> _Records provided_:
:::

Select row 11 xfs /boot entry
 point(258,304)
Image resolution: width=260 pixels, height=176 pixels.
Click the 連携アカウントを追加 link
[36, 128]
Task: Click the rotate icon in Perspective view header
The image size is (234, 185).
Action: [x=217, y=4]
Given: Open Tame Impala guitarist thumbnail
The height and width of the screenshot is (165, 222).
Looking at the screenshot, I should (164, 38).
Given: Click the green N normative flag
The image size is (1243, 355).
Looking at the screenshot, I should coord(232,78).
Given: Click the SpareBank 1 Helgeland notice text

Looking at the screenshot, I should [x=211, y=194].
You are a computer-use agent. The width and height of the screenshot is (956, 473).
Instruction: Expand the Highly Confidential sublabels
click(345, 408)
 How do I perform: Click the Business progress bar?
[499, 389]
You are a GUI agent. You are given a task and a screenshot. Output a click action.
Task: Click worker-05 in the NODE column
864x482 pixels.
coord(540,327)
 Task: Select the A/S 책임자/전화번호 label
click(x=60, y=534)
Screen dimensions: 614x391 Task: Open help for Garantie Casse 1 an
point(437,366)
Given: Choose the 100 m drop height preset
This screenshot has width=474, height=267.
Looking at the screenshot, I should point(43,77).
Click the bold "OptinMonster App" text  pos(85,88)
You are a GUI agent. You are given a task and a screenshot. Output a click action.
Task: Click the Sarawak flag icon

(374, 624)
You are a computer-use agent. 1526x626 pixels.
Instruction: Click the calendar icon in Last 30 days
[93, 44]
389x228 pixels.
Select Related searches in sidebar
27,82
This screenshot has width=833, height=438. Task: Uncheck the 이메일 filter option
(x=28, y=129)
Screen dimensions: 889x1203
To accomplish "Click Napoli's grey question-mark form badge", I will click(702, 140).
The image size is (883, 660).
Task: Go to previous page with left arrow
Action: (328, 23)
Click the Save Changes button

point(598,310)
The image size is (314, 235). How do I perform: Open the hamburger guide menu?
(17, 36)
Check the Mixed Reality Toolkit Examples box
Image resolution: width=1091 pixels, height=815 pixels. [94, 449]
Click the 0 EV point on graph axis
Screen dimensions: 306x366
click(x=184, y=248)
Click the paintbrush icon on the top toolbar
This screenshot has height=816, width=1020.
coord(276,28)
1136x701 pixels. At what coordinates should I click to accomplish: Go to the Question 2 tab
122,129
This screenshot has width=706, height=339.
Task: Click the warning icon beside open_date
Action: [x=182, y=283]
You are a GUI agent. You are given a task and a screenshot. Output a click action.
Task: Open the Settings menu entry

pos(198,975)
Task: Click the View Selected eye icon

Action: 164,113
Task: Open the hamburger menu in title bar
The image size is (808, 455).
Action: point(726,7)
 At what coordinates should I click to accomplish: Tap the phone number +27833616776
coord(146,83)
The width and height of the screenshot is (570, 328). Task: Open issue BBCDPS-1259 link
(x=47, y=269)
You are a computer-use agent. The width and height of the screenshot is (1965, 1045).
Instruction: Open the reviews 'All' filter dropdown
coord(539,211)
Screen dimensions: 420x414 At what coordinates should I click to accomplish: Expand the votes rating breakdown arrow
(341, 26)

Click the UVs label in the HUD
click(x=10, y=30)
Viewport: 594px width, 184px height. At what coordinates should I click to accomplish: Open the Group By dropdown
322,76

:::

> _Problem statement_:
For this task, write out exactly the lines of the entries above, starting at the line with "Image resolution: width=260" and ending at the line with "389x228 pixels.", both included, and no others.

> _Result for this exercise_:
Image resolution: width=260 pixels, height=176 pixels.
Click the 連携アカウントを追加 link
[36, 128]
Task: Click the rotate icon in Perspective view header
The image size is (234, 185).
Action: [x=217, y=4]
Given: Open Tame Impala guitarist thumbnail
The height and width of the screenshot is (165, 222).
Looking at the screenshot, I should (164, 38).
Given: Click the green N normative flag
The image size is (1243, 355).
Looking at the screenshot, I should coord(232,78).
Given: Click the SpareBank 1 Helgeland notice text

Looking at the screenshot, I should [x=211, y=194].
You are a computer-use agent. The width and height of the screenshot is (956, 473).
Instruction: Expand the Highly Confidential sublabels
click(345, 408)
 How do I perform: Click the Business progress bar?
[499, 389]
You are a GUI agent. You are given a task and a screenshot. Output a click action.
Task: Click worker-05 in the NODE column
864x482 pixels.
coord(540,327)
 Task: Select the A/S 책임자/전화번호 label
click(x=60, y=534)
Screen dimensions: 614x391 Task: Open help for Garantie Casse 1 an
point(437,366)
Given: Choose the 100 m drop height preset
This screenshot has width=474, height=267.
Looking at the screenshot, I should point(43,77).
Click the bold "OptinMonster App" text  pos(85,88)
You are a GUI agent. You are given a task and a screenshot. Output a click action.
Task: Click the Sarawak flag icon

(374, 624)
You are a computer-use agent. 1526x626 pixels.
Instruction: Click the calendar icon in Last 30 days
[93, 44]
389x228 pixels.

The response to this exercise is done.